### [DIRECTIVE]
Rewrite the material below with "GUI agent" changed to "screen assistant" everywhere it appears, keeping every other character unchanged.
-- EXTRACTED INFORMATION start --
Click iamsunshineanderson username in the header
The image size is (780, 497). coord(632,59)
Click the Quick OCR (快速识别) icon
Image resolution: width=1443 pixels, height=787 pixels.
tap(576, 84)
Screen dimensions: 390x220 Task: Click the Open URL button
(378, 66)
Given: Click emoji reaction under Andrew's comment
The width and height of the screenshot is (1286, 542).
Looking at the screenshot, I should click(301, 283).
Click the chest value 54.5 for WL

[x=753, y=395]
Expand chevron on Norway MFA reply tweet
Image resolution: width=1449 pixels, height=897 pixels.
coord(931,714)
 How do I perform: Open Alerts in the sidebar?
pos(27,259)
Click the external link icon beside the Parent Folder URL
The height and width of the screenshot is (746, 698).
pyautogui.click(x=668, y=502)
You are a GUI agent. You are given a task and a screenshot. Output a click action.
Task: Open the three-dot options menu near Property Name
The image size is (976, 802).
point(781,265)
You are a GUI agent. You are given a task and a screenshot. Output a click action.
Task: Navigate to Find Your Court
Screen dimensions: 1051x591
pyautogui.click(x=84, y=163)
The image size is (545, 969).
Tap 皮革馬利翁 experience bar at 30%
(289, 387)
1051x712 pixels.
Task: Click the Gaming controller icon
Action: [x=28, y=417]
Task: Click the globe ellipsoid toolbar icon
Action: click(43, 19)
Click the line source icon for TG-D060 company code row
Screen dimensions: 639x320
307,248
-- EXTRACTED INFORMATION end --
### [CORRECT RESPONSE]
Click iamsunshineanderson username in the header
The image size is (780, 497). coord(632,59)
Click the Quick OCR (快速识别) icon
Image resolution: width=1443 pixels, height=787 pixels.
tap(576, 84)
Screen dimensions: 390x220 Task: Click the Open URL button
(378, 66)
Given: Click emoji reaction under Andrew's comment
The width and height of the screenshot is (1286, 542).
Looking at the screenshot, I should click(301, 283).
Click the chest value 54.5 for WL

[x=753, y=395]
Expand chevron on Norway MFA reply tweet
Image resolution: width=1449 pixels, height=897 pixels.
coord(931,714)
 How do I perform: Open Alerts in the sidebar?
pos(27,259)
Click the external link icon beside the Parent Folder URL
The height and width of the screenshot is (746, 698).
pyautogui.click(x=668, y=502)
You are a screen assistant. You are given a task and a screenshot. Output a click action.
Task: Open the three-dot options menu near Property Name
The image size is (976, 802).
point(781,265)
You are a screen assistant. You are given a task and a screenshot. Output a click action.
Task: Navigate to Find Your Court
Screen dimensions: 1051x591
pyautogui.click(x=84, y=163)
The image size is (545, 969).
Tap 皮革馬利翁 experience bar at 30%
(289, 387)
1051x712 pixels.
Task: Click the Gaming controller icon
Action: [x=28, y=417]
Task: Click the globe ellipsoid toolbar icon
Action: click(43, 19)
Click the line source icon for TG-D060 company code row
Screen dimensions: 639x320
307,248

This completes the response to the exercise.